Little is known as yet about the outcome of SARS-CoV-2 infection in children being treated for cancer.
We collected information on the clinical characteristics and outcomes of a cohort of 29 children (16 females and 13 males, median age 7 years, range [0-16]) diagnosed with SARS-CoV-2 infection while on chemotherapy/immunotherapy (N=26), or after stem cell transplantation (N=3) during the peak of the epidemic in Italy. These patients suffered from leukemia (N=16), lymphoma (N=3), solid tumors (N=10), and Langerhans cell histiocytosis (N=1).
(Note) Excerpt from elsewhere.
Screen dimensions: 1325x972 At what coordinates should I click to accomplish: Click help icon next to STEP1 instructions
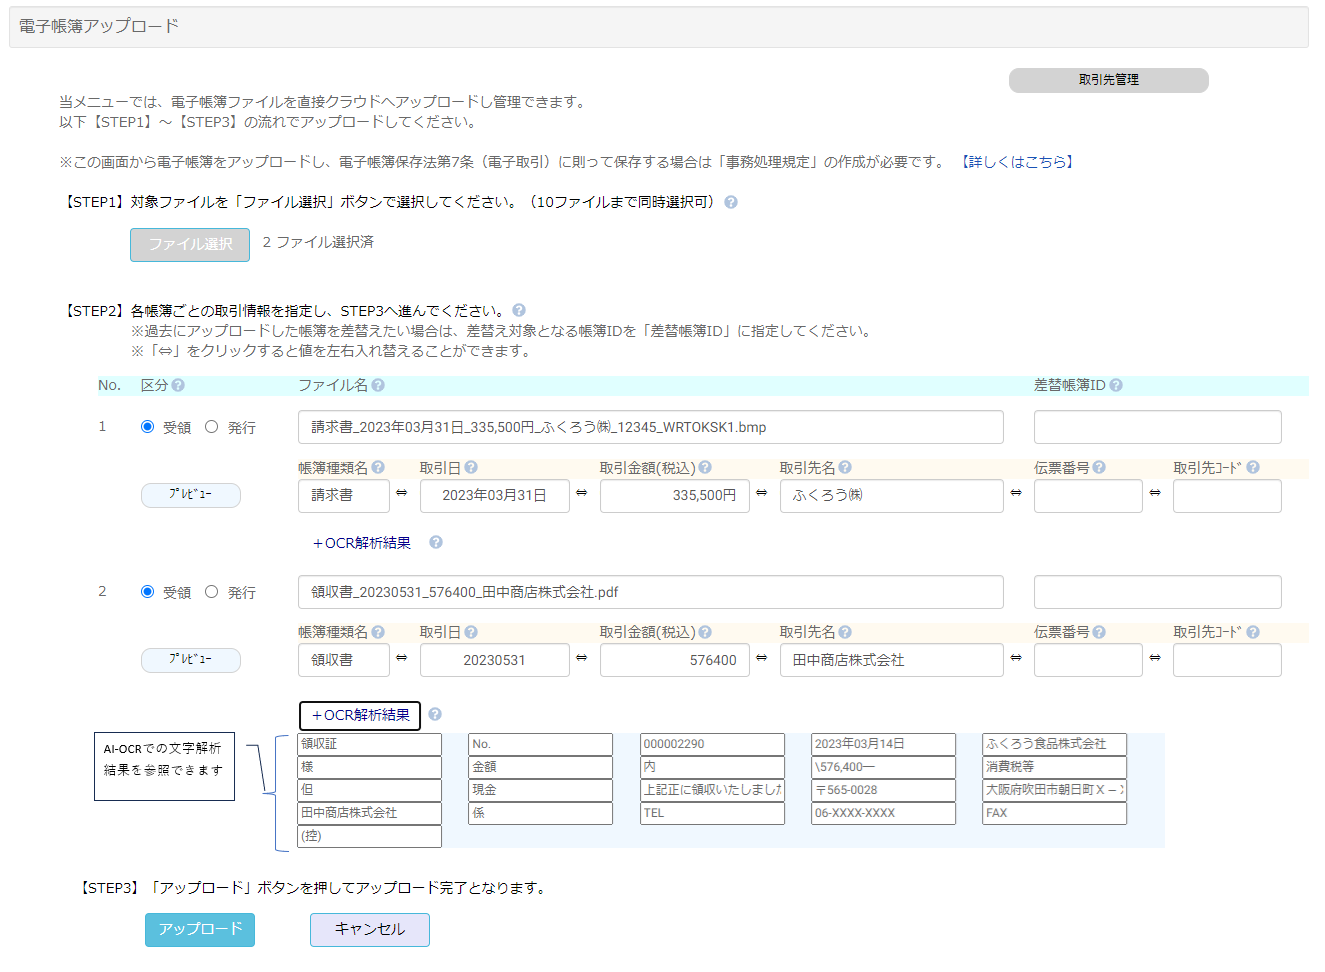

The course of the disease was mild in all cases, with only 12 children developing symptoms (pneumonia in 3 cases), and none needing intensive care. Fifteen patients were hospitalized, including 7 asymptomatic patients. Nine patients (including 5 with no symptoms) were given hydroxychloroquine, and 3 of them were also given lopinavir/ritonavir.
SARS-CoV-2 infection seems to take a milder clinical course in children than in adults with cancer. Specific SARS-CoV-2 treatment seems unnecessary for most children. In the light of our findings, and albeit with the necessary caution, we suggest avoiding major changes to planned anticancer treatments in pediatric patients acquiring COVID-19.